The judge in our view plainly conveyed that in the passages in his summing-up that we have set out.
11. Thirdly, we've been referred briefly to a number of authorities where this point has been considered by the court. They are: R v Lucas (CA) [1981] 3 WLR 120; v Goodway (CA) Times 11 August 1993; R v Burge and Pegg (CA) [1996] 1 Cr App R (s.163); R v AO (CA) [2000] Crim LR 617; R v Stanislas (CA) [2004] EWCA Crim 226 and R v Adetoro [2006] EWCA Crim 1716. Those authorities indicate the considerable potential for overlap between a lies direction and a s.34 direction, where both may be considered appropriate. They also indicate how a court should approach the matter. The choice between one or another and as to how to deal with it, by way of modification or otherwise, are in every case a matter for judgment of the trial judge according to the circumstances and the precise issues in play in the case. It seems to us, given the way in which thinking has developed in this short line of jurisprudence, that whilst, in any particular case, both may be appropriate, or one may be slightly more appropriate than the other, it is unhelpful to a jury to be given both directions out of an over-abundance of caution. We consider that the better course is to select the one or other that seems to be the more appropriate to the case and, if necessary, as the judge did here, modify it to meet the particular circumstances."
"11. It seems to us therefore that the position is, when the judge dealt with the matter with counsel in the absence of the jury, firstly, he correctly identified the fact that the lies were probably not of any relevance to guilt at all their purpose was simply to avoid being found or caught in possession and that they could not assist the jury to draw any inference as to the intent with which any possession was held, either way; it also seems to us that the judge did not pursue that line logically in his summing-up or in the s.34 direction which he gave .
13. It seems to us that the gist of the summing-up, once the judge gave the s.34 direction that he did, was to tell the jury that they could, to some extent, rely as evidence of guilt, on the failure to mention at the earlier interview, the facts which the defendant was now in the witness box alleging to be true if they thought it appropriate to do so Once a s.34 direction was given, it seems to us that it was incumbent on the judge to make very clear to the jury the obvious possible explanation for the lies told in interview, and the failure to mention the account given in evidence, namely, a continuing wish to dissociate himself from drugs, which was a neutral explanation and which showed that the lies had no bearing on the question of guilt or innocence in relation to intent to supply.
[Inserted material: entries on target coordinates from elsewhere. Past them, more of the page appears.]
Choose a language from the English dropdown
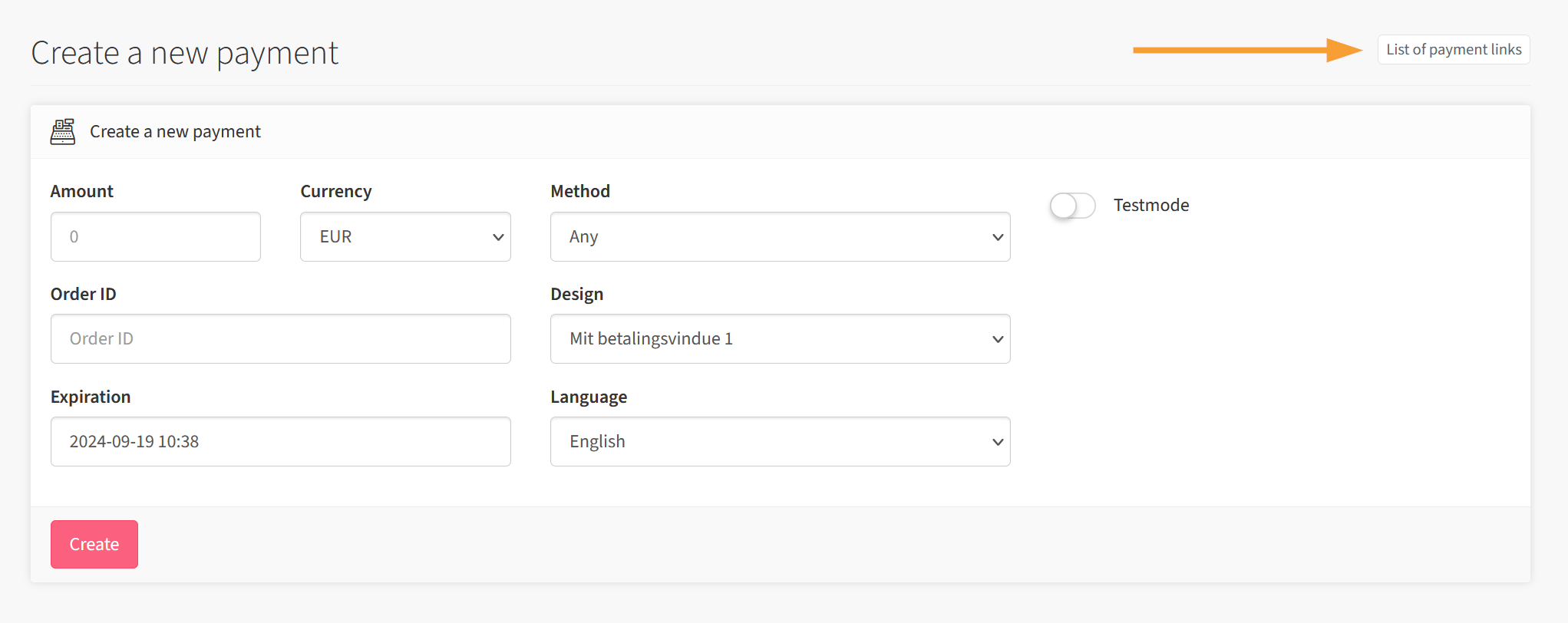The image size is (1568, 623). coord(780,442)
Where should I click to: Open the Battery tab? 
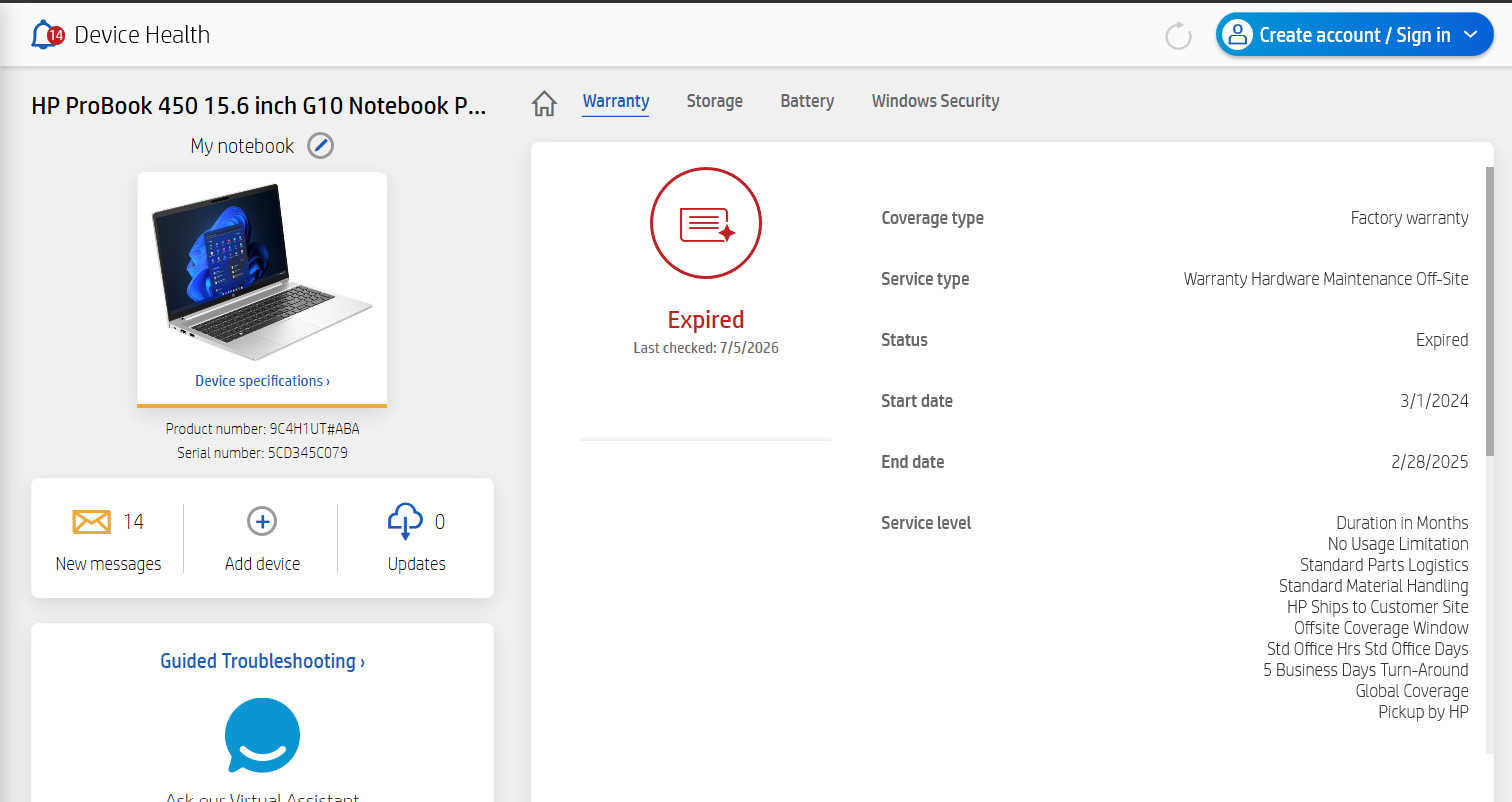[x=807, y=101]
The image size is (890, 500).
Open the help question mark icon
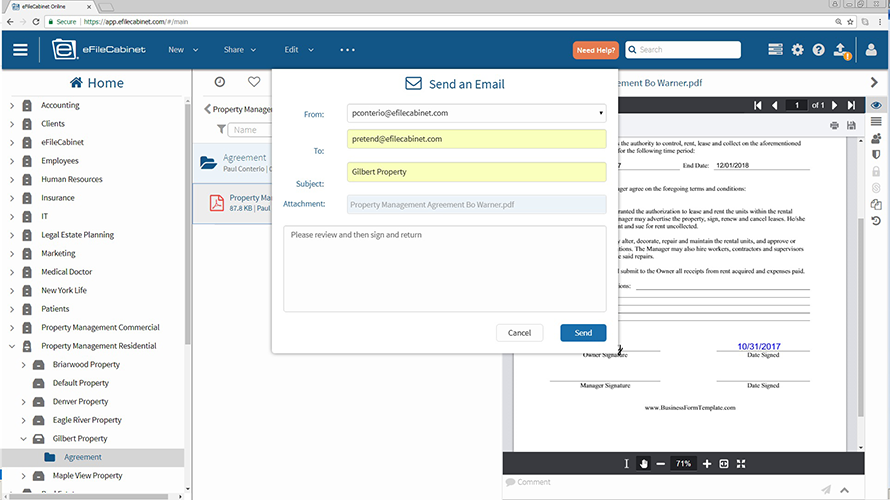[x=819, y=49]
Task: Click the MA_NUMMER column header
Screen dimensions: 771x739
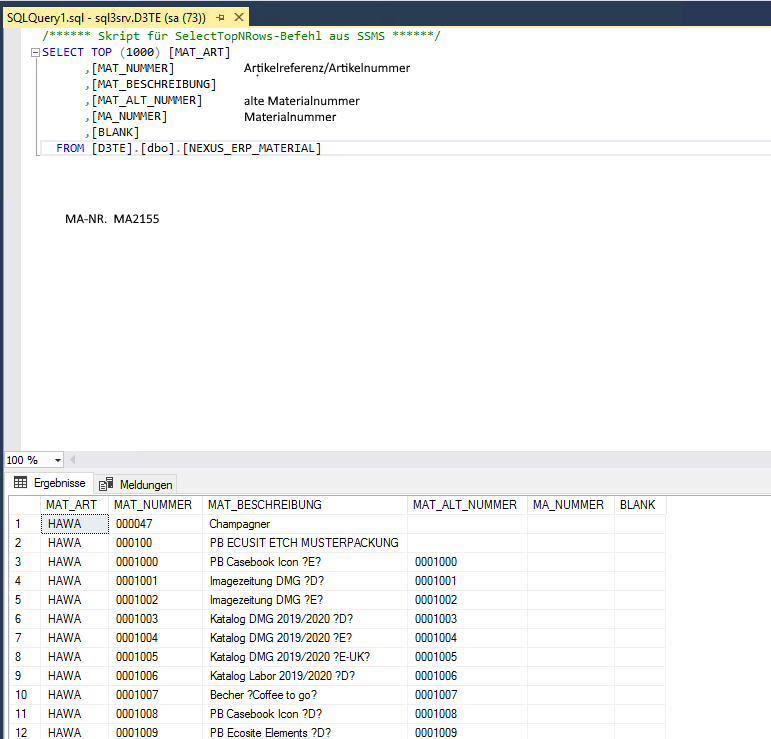Action: click(x=568, y=505)
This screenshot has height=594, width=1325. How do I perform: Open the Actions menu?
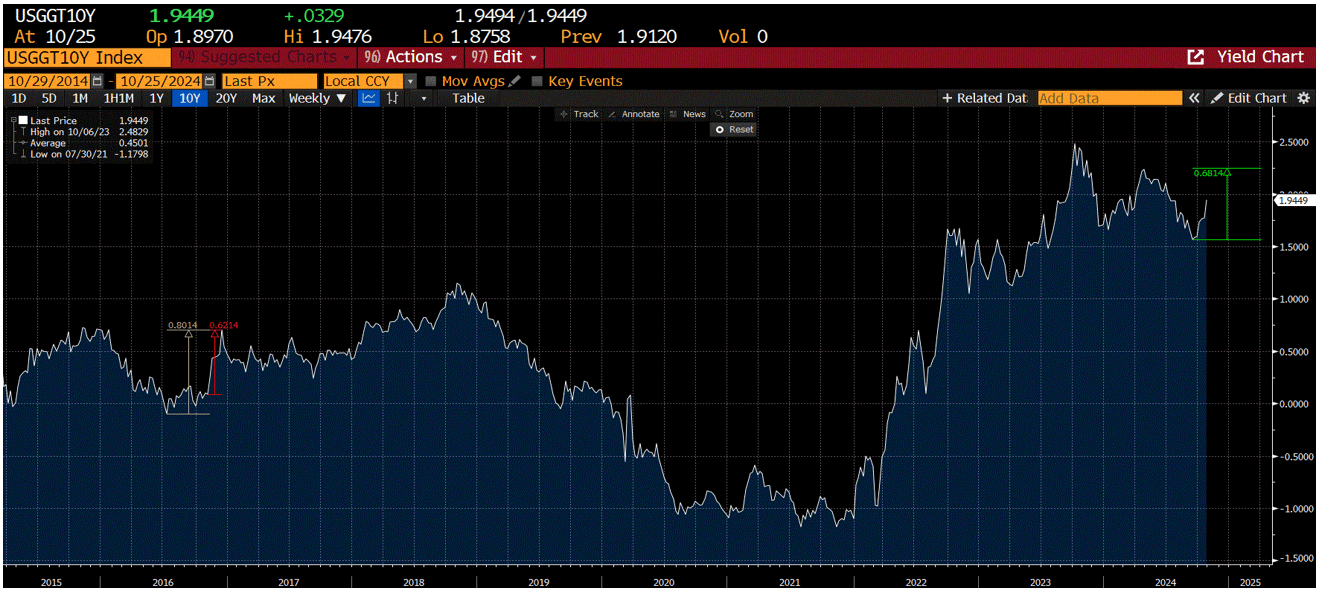[410, 57]
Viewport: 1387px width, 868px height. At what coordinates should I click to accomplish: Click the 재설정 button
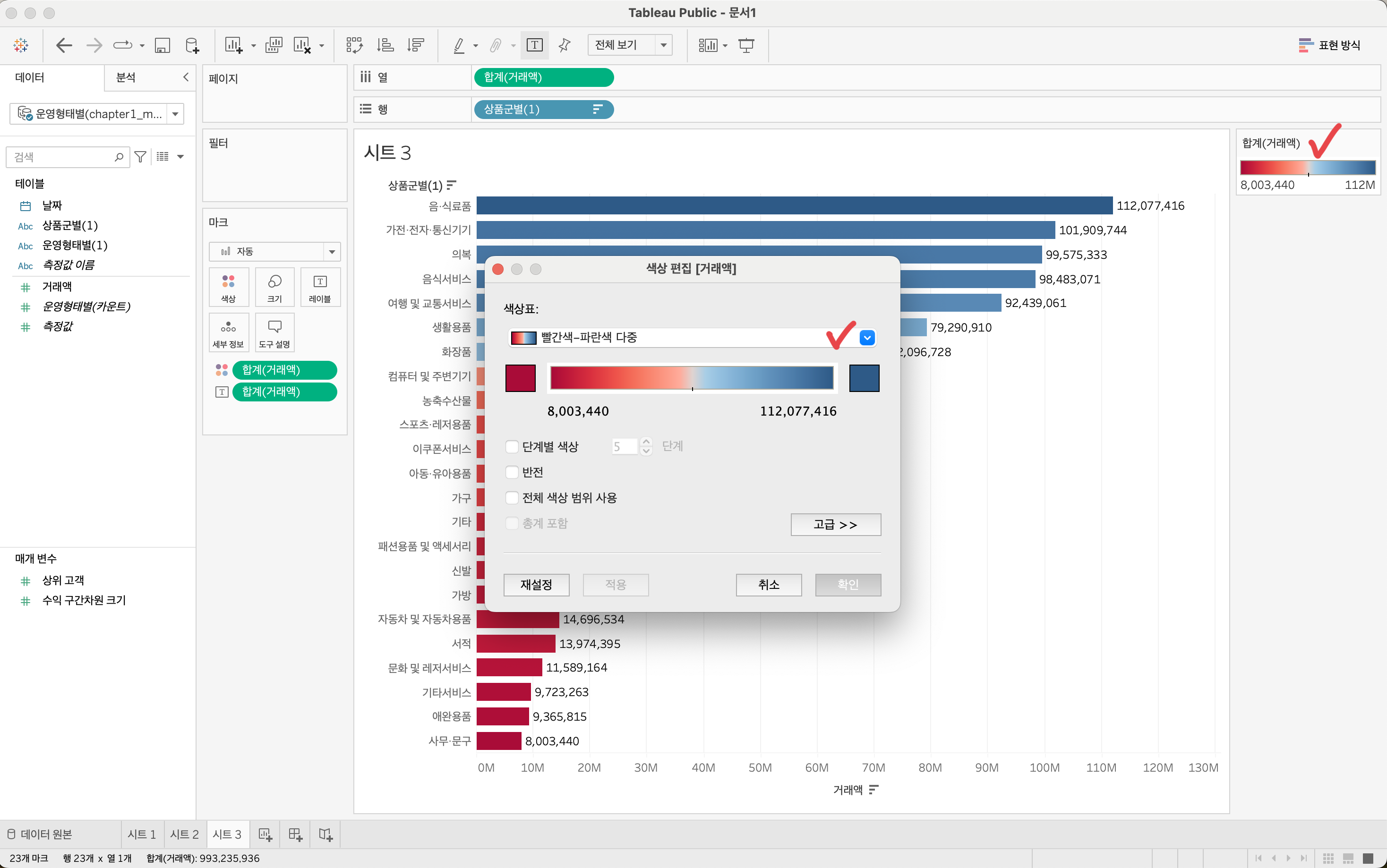point(536,585)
Had [the judge] compared the s.34 direction which he gave with the standard form of Lucas direction he would have seen that, in the context of this particular case, there was a considerable overlap, but that, if he had given a Lucas direction, it would have been incumbent on him to remind the jury specifically of any such obvious or possible explanation for the lies of an innocent nature as might exist. Unfortunately, since he decided that a Lucas direction was inappropriate, he did not follow the format of a Lucas direction and he did not insert into the s.34 direction any specific explanation of the reference he made to the defendant having 'no answer at the time or none that would stand up to scrutiny', still less any specific reference to the obvious explanation which the defendant might have."